- _Excerpted passage_
It’s Skin Cancer Awareness Month!
We’re excited about Skin Cancer Awareness Month! Even though we maintain an ongoing dialogue with our patients about skin health, it’s important to be reminded of the dangers of skin cancer, especially since it’s largely preventable and if caught in time, highly treatable. Because it’s the most common kind of cancer, we are constantly preaching to our patients the importance of protecting your body’s largest organ.
Numbers to Know
- One in five Americans will develop skin cancer by age 70.
- In the US, treatment of skin cancer costs more than $8 billion.
- Skin cancers due to tanning bed usage account for $343 million.
- Actinic keratosis (the most common kind of pre-cancer) affects more than 58 million Americans.
- There are more skin care diagnoses than all other kinds of cancer… combined.
Types of Skin Cancer
There are more than three million cases of skin cancer diagnosed each year in the United States. According to the American Cancer Society, there will be about 91,270 new cases this year and 9,320 deaths from melanoma, or one person dying nearly every half hour. When it’s detected early, melanoma’s first-year survival rate is 99 percent. The grounding news? More than 90 percent of melanoma cases are preventable. That’s why it’s so important to protect your skin and to have regular checkups.

- _Given data_
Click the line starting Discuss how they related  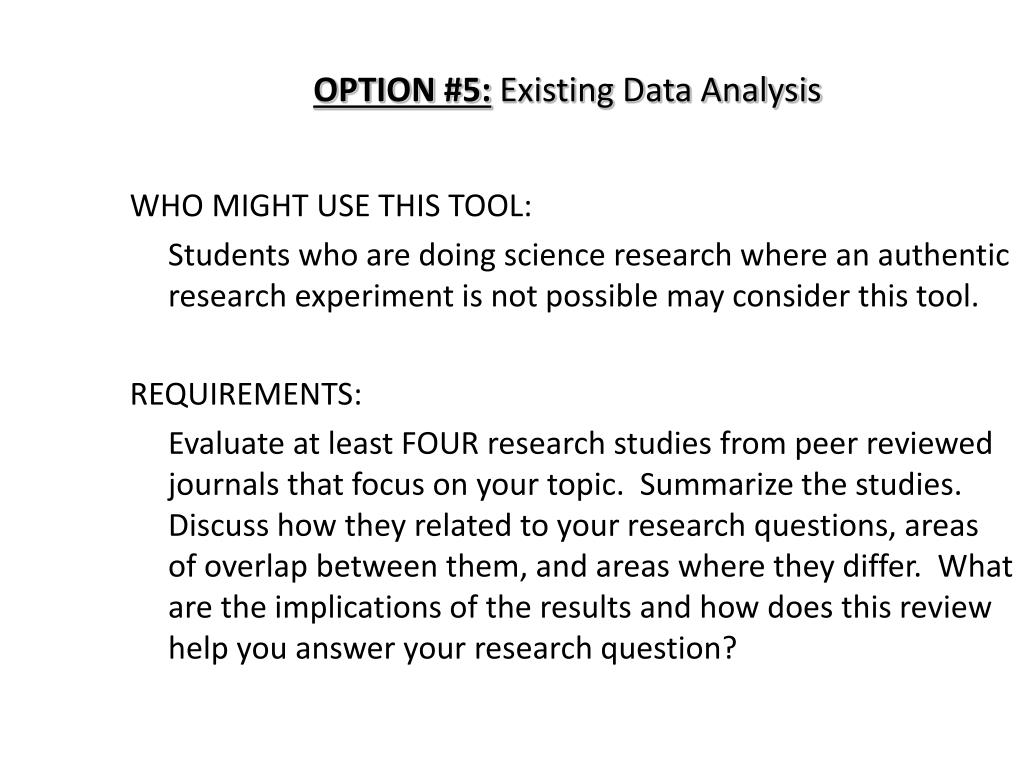(x=573, y=526)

- _Problem to work on_
Please continue the skin cancer awareness article, starting right after its final sentence. The data here has no connection to the skin cancer awareness article.

- _Answer_
Other common types of skin cancer include basal cell carcinoma and squamous cell carcinoma. Of these cancers, about 3.5 million cases are diagnosed each year. Because basal cell carcinoma doesn’t usually metastasize, it’s the least dangerous form of the three. It usually appears as a red bump or a pink patch. Squamous cell carcinoma is the second most common skin cancer. It spreads throughout the body, appearing as red, scaly patches or bumps, most commonly found on sun-exposed areas.
Skin Cancer Prevention
By simply limiting your exposure to UV rays, you can drastically decrease your chances of being diagnosed with skin cancer. The easiest way to do this is by religiously wearing sunscreen and protective clothing. Skin cancer is an incredibly preventable disease and when caught in time, highly treatable. While performing self-checks is an important part of cancer prevention, cancer can also develop in hard-to-see places.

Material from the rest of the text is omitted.